Van Bibber and Others eBook

This eBook from the Gutenberg Project consists of approximately 194 pages of information about Van Bibber and Others.

Van Bibber and Others eBook

This eBook from the Gutenberg Project consists of approximately 194 pages of information about Van Bibber and Others.

“What did the girl do?” interrupted one of the men.

“Oh, yes,” said Travers, hastily; “that’s the best part of it; that’s the plot—­the girl.  Now, who do you think the girl was?” He looked around the table proudly, with the air of a man who is sure of his climax.

“How should I know?” one man said.  “Some actress going home from the theatre, maybe—­”

“No,” said Travers.  “It’s a girl you all know.”  He paused impressively.  “What would you say now,” he went on, dropping his voice, “if I was to tell you it was Eleanore Cuyler?”

The three men looked up suddenly and at each other with serious concern.  There was a moment’s silence.  “Well,” said one of them, softly, “that is rather nasty.”

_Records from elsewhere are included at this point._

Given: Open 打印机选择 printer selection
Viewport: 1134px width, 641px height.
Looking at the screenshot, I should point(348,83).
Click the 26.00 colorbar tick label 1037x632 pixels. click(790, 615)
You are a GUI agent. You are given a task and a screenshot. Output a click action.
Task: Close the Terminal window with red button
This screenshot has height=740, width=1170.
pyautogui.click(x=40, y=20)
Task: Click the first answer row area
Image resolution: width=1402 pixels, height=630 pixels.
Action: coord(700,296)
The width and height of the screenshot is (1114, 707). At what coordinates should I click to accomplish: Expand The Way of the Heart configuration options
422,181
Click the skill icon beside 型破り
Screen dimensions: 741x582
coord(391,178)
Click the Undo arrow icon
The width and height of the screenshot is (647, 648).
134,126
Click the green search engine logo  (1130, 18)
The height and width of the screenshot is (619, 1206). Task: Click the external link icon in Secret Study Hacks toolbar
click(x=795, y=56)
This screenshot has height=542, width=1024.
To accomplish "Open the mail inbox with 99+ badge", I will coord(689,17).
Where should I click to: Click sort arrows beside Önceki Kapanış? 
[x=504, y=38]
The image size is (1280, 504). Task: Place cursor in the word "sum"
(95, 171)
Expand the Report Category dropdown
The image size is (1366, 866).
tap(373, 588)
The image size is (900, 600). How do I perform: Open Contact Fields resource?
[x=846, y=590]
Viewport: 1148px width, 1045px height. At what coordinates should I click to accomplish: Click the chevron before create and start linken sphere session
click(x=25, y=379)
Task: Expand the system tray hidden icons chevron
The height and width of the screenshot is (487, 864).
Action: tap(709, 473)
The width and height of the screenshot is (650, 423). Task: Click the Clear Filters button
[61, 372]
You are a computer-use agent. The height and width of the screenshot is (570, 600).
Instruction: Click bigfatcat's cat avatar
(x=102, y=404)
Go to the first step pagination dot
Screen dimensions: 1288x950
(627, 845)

“Now, what I want to know is,” Travers ran on, elated at the sensation his narrative had made—­“what I want to know is, where is that girl’s mother, or sister, or brother?  Have they anything to say?  Has any one anything to say?  Why, one of Eleanore Cuyler’s little fingers is worth more than all the East and West Side put together; and she is to be allowed to run risks like—­”

Wainwright pushed his chair back, and walked out of the room.

“See that fellow, quick,” said Travers; “that’s Wainwright who writes plays and things.  He’s a thoroughbred sport, too, and he just got back from London.  It’s in the afternoon papers.”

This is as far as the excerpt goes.